## WORK TASK
Among the entries below, take the line with "Pogledaj celu listu platformi (47, 1585)" and the line with "[Računari] (47, 1002)", and output them and every line between them exactly, with nothing else.

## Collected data
***
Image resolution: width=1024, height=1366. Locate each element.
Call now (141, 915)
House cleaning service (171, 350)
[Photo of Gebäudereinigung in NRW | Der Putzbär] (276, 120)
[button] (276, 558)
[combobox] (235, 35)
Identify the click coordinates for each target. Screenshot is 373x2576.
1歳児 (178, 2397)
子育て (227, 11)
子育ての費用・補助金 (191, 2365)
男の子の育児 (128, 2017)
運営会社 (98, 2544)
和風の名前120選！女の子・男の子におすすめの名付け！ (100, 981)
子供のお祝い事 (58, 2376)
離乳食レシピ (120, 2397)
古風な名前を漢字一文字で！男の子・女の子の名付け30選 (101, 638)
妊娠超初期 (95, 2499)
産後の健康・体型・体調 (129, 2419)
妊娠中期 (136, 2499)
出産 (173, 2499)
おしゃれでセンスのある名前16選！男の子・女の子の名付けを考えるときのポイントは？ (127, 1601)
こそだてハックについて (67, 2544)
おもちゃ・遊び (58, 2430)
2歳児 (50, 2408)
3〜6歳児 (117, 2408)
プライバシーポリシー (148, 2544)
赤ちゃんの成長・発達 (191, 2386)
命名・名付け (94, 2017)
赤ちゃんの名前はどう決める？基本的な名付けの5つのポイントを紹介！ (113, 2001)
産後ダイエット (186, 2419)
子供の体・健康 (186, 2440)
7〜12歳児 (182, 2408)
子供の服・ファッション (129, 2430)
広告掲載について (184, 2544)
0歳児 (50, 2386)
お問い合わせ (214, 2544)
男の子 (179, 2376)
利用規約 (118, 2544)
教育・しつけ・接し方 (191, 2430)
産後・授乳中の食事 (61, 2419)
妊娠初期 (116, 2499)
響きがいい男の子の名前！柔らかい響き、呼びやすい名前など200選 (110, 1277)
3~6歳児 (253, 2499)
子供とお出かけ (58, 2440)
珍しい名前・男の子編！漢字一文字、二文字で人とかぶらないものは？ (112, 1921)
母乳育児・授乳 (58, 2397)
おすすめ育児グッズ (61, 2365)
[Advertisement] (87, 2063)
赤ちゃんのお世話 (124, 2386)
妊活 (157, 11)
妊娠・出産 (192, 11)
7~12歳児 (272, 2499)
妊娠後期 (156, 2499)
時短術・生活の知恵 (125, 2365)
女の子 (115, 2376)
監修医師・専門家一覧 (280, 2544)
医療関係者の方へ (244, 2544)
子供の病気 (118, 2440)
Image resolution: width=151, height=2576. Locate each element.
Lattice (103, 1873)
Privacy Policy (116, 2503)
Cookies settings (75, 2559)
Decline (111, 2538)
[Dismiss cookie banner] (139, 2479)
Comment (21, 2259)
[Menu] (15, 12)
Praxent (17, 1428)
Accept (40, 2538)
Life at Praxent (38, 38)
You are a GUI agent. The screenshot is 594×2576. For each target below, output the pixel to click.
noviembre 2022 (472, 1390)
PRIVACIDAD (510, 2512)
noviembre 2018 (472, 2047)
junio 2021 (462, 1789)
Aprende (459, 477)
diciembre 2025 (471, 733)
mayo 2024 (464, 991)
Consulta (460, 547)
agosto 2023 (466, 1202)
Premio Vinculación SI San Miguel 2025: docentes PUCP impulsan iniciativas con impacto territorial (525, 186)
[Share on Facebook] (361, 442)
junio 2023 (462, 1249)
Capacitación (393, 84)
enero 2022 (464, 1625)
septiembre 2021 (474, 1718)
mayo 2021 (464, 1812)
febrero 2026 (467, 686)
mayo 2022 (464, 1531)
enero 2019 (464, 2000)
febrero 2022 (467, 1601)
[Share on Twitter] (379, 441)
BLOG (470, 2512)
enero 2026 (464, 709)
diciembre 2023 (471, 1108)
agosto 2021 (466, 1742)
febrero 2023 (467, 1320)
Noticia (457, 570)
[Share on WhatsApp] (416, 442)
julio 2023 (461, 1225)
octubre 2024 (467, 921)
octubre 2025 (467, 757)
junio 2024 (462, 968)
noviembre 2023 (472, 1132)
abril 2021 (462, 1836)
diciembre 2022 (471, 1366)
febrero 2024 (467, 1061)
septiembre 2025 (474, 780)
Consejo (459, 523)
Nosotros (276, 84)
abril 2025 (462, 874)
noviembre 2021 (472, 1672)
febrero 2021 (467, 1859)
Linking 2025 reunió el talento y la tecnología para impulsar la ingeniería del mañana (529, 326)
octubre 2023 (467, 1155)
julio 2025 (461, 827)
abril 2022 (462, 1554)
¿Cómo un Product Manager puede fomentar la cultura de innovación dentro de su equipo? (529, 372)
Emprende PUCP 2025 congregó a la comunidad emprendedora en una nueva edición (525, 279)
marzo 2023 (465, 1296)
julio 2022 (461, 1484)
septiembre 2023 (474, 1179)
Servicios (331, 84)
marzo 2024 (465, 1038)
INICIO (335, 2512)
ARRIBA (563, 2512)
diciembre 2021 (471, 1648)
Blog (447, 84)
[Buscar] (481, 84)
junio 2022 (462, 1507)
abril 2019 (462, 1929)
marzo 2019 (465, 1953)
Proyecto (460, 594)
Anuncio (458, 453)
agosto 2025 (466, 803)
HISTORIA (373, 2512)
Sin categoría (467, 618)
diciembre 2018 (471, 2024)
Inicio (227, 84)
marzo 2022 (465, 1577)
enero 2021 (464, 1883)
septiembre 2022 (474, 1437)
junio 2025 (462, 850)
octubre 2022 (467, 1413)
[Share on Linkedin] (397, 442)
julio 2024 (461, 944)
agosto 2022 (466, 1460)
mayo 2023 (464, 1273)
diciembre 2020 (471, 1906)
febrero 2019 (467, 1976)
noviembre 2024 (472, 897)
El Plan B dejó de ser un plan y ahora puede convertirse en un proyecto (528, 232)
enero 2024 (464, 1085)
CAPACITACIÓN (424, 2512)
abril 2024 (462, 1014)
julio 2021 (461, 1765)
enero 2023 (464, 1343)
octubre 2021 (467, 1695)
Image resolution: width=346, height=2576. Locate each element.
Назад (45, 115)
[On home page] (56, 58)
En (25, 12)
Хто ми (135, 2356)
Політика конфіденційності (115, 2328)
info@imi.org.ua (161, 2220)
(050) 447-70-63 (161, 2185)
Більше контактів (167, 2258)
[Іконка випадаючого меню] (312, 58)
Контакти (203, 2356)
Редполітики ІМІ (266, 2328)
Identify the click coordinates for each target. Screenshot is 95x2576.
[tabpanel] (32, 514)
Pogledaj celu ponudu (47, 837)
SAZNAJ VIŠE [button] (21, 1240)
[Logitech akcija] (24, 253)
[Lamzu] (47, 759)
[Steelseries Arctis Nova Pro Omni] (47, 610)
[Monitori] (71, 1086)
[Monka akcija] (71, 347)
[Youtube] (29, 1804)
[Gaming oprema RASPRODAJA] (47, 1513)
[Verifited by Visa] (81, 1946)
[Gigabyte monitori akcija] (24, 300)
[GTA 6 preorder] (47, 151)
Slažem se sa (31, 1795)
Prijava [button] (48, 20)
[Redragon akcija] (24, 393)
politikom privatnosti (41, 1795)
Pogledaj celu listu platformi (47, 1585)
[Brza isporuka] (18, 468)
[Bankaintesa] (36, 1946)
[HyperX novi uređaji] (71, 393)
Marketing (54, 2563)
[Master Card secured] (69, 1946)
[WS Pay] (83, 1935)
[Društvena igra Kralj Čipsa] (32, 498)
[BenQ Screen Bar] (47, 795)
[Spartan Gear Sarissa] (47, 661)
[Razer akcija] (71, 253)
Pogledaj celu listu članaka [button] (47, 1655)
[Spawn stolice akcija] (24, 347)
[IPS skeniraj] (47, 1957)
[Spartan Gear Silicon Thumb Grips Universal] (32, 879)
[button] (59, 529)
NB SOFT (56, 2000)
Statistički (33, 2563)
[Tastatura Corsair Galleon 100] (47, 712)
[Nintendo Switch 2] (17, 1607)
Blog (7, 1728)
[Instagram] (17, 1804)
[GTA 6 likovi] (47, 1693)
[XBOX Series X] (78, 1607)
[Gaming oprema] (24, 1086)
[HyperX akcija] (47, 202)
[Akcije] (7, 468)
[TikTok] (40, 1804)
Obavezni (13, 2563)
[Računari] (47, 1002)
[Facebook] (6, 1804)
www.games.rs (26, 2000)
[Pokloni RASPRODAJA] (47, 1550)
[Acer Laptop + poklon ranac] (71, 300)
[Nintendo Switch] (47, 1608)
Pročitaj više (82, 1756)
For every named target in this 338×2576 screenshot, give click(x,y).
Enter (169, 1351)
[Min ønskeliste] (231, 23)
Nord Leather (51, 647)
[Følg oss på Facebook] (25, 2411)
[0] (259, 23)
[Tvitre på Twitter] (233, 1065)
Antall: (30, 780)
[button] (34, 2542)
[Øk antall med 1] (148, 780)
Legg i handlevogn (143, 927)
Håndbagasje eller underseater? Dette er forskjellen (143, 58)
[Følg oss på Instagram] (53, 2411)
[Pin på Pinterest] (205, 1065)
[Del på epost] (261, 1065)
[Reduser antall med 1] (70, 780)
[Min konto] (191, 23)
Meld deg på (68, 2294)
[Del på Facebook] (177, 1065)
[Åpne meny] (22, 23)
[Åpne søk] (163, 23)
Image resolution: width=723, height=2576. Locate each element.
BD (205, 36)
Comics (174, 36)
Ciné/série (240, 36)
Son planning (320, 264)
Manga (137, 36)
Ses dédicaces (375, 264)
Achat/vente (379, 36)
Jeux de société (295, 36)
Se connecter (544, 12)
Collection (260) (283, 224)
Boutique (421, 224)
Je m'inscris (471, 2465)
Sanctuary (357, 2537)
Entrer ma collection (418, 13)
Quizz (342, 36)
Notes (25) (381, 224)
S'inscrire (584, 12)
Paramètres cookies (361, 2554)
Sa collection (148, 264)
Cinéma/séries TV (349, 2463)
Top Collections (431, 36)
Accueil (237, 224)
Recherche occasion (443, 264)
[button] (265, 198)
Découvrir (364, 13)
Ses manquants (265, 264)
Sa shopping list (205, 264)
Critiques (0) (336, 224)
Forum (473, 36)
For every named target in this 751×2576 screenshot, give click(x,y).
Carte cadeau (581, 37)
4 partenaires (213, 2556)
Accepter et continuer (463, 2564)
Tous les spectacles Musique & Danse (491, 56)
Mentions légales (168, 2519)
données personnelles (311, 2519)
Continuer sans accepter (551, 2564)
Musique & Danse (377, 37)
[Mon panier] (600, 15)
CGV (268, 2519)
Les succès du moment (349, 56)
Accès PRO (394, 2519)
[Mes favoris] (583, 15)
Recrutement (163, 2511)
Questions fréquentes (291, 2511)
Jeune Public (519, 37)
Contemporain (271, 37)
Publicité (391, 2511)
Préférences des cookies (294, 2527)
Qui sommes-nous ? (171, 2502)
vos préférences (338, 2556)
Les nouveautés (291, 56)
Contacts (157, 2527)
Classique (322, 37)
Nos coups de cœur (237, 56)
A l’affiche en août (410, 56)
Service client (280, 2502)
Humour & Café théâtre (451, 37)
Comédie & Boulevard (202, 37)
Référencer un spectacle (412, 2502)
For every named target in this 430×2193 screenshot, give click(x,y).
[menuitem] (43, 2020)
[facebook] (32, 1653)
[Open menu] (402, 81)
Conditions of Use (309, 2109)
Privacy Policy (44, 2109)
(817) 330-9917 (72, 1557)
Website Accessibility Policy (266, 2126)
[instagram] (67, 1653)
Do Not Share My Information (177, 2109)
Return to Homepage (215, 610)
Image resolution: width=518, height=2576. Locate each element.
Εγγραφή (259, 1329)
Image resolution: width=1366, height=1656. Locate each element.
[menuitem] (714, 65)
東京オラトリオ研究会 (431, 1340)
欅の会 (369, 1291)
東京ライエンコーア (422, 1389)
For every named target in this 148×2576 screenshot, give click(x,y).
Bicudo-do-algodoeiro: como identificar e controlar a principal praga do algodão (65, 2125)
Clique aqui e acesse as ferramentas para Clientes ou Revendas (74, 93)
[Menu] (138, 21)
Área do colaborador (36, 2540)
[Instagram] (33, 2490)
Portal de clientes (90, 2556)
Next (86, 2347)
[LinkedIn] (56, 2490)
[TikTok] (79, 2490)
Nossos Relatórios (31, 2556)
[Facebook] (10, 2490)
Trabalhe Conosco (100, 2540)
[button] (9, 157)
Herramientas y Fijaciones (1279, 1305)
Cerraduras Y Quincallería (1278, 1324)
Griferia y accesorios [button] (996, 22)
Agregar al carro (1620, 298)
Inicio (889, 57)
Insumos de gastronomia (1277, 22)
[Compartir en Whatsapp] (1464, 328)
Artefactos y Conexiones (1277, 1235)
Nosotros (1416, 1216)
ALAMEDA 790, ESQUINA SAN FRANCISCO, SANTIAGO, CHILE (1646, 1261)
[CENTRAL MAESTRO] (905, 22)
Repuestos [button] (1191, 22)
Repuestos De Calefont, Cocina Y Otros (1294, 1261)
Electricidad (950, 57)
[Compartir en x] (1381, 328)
***
## RESULT FOR THIS TASK
Pogledaj celu listu platformi (47, 1585)
[Brza isporuka] (18, 468)
[Bankaintesa] (36, 1946)
[HyperX novi uređaji] (71, 393)
Marketing (54, 2563)
[Master Card secured] (69, 1946)
[WS Pay] (83, 1935)
[Društvena igra Kralj Čipsa] (32, 498)
[BenQ Screen Bar] (47, 795)
[Spartan Gear Sarissa] (47, 661)
[Razer akcija] (71, 253)
Pogledaj celu listu članaka [button] (47, 1655)
[Spawn stolice akcija] (24, 347)
[IPS skeniraj] (47, 1957)
[Spartan Gear Silicon Thumb Grips Universal] (32, 879)
[button] (59, 529)
NB SOFT (56, 2000)
Statistički (33, 2563)
[Tastatura Corsair Galleon 100] (47, 712)
[Nintendo Switch 2] (17, 1607)
Blog (7, 1728)
[Instagram] (17, 1804)
[GTA 6 likovi] (47, 1693)
[XBOX Series X] (78, 1607)
[Gaming oprema] (24, 1086)
[HyperX akcija] (47, 202)
[Akcije] (7, 468)
[TikTok] (40, 1804)
Obavezni (13, 2563)
[Računari] (47, 1002)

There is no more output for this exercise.